To find the whole numbers between which 86 lies based on its square root, we can look at the squares of numbers around its square root.

1. Calculate \( \sqrt{86} \):
   • \( 9^2 = 81 \)
   • \( 10^2 = 100 \)

Since \( 86 \) is between \( 81 \) and \( 100 \), we can conclude: \[ 9 < \sqrt{86} < 10 \]

Now, let's narrow it down to one decimal place.

Calculating the square root of 86 gives us approximately: \[ \sqrt{86} \approx 9.273 \]

Thus, to one decimal place, the square root of 86 lies between: \[ 9.2 \text{ and } 9.3 \]

Therefore, to one decimal place, 86 must lie between 9.2 and 9.3.

86 must lie between the whole numbers 9 and 10 because 9 to the power of 2 = 81 and 1o to the power of 2 = 100, and 86 lies between these values.
To one decimal place, 86 must lie between 9.2 and 9.3 because 9.2 to the power of 2 = 84.64 and 9.3 to the power of 2 = 86.49
To two decimal places, 86 lies between ___ and ___

To find the range in which 86 lies based on its square root, we want to narrow it down to two decimal places. We already know:

• \( 9^2 = 81 \)
• \( 10^2 = 100 \)
• \( 9.2^2 = 84.64 \)
• \( 9.3^2 = 86.49 \)

Now, we need to refine our search and find the decimal values that provide a better boundary around \( \sqrt{86} \).

First, let's calculate the squares of numbers between 9.2 and 9.3:

1. Calculate \( 9.25^2 \): \[ 9.25^2 = 85.5625 \]

2. Calculate \( 9.26^2 \): \[ 9.26^2 = 85.8276 \]

3. Calculate \( 9.27^2 \): \[ 9.27^2 = 86.1129 \]

Now we have:

• \( 9.25^2 = 85.5625 \) (less than 86)
• \( 9.26^2 = 85.8276 \) (less than 86)
• \( 9.27^2 = 86.1129 \) (greater than 86)
• \( 9.3^2 = 86.49 \) (greater than 86)

So, we can find that \( \sqrt{86} \) lies between \( 9.27 \) and \( 9.28 \).

To two decimal places, we can summarize that:

86 lies between 9.27 and 9.28.

would 86 eventually stop or go on forever, because 86 is a ?? number

The number 86 is a whole number (or an integer), which means it is a non-decimal number and can be expressed without fractions or decimal points.
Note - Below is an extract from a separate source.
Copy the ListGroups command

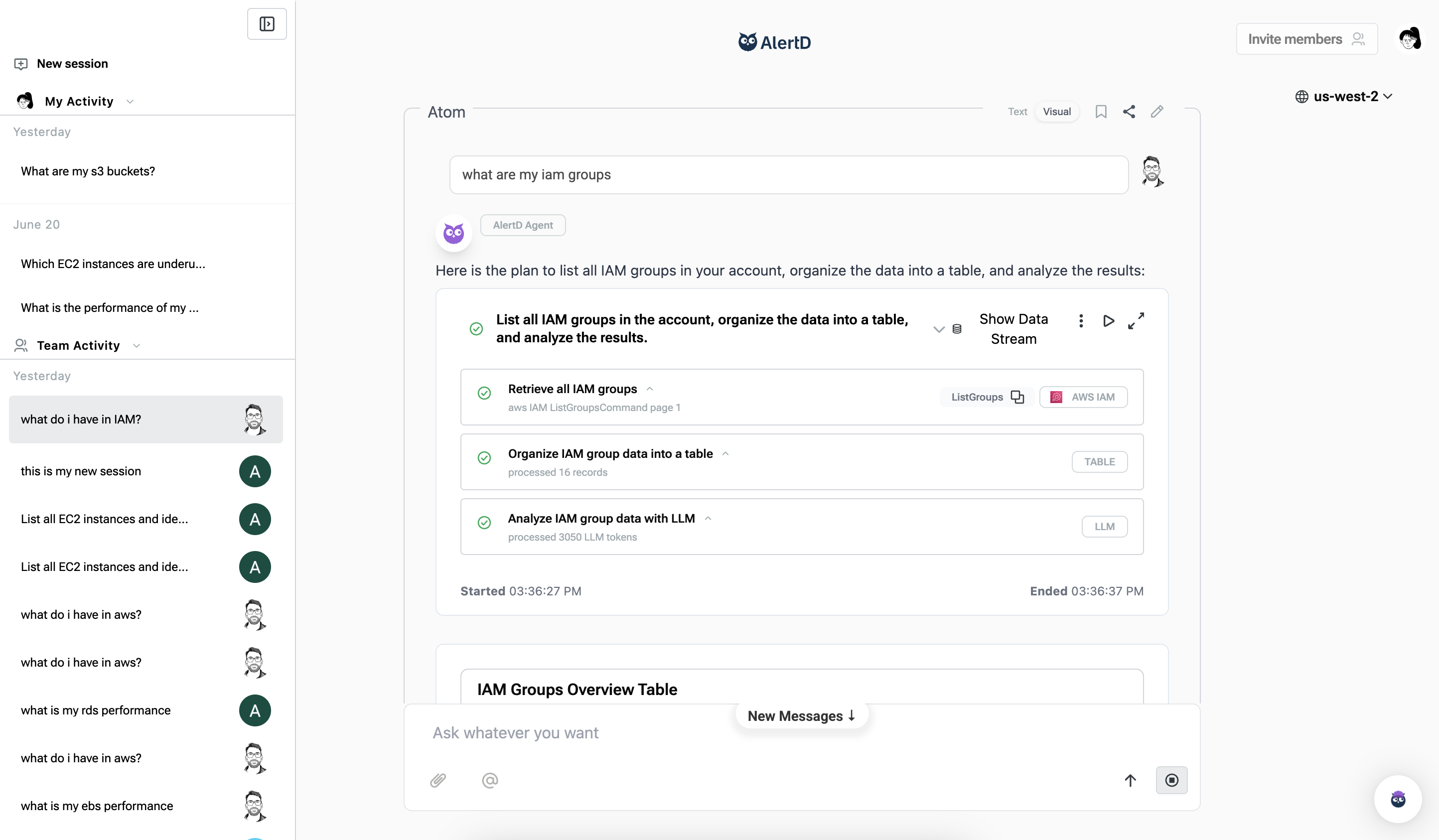pyautogui.click(x=1019, y=397)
Whole numbers include all positive integers (0, 1, 2, 3, ...) and, in this case, 86 is one of those integers.

As a specific whole number, 86 does not "go on forever." Whole numbers are distinct values, and 86 itself is finite.
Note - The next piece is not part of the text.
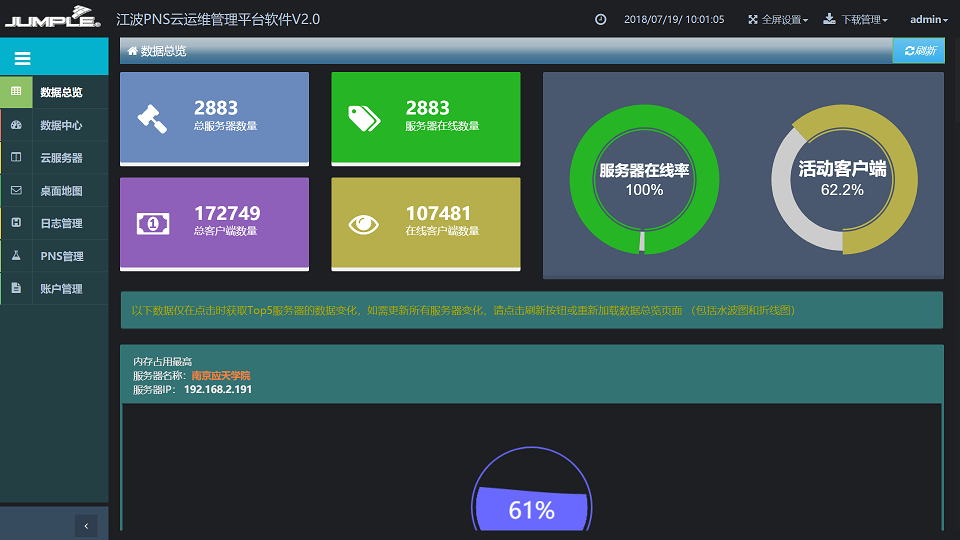The height and width of the screenshot is (540, 960).
Task: Click the home icon in breadcrumb bar
Action: [132, 51]
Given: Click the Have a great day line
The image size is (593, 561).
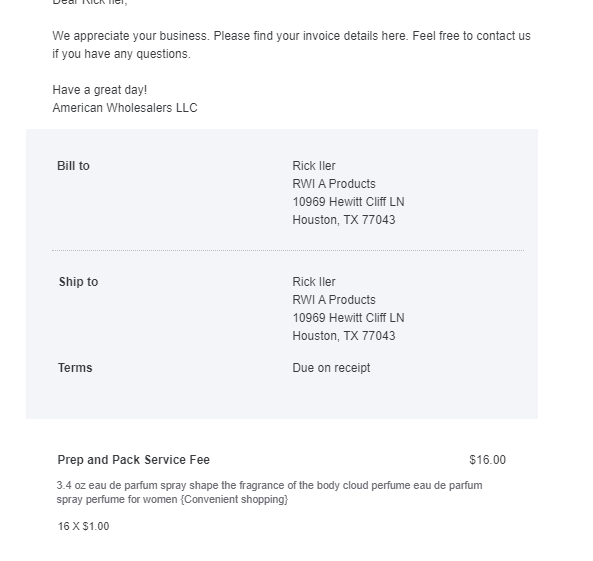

However, when you're discussing the sequence of whole numbers, you could say that whole numbers go on indefinitely as you can always find the next whole number by adding one more to any given whole number. So while 86 itself is just a single, fixed value, the whole numbers as a category do continue indefinitely in the positive direction.

In summary, 86 is a whole number, and whole numbers as a set continue infinitely, but 86 itself is a specific, finite value.

is 86 a rational number or irrational number?

The number 86 is a rational number.

Rational numbers are defined as any numbers that can be expressed as the quotient or fraction \(\frac{p}{q}\), where \(p\) is an integer and \(q\) is a non-zero integer. Since 86 can be written as \(\frac{86}{1}\), it fits this definition.

In contrast, irrational numbers cannot be expressed as fractions or ratios of integers; they have non-repeating, non-terminating decimal expansions (like \(\sqrt{2}\) or \(\pi\)).

So, to summarize: 86 is a rational number.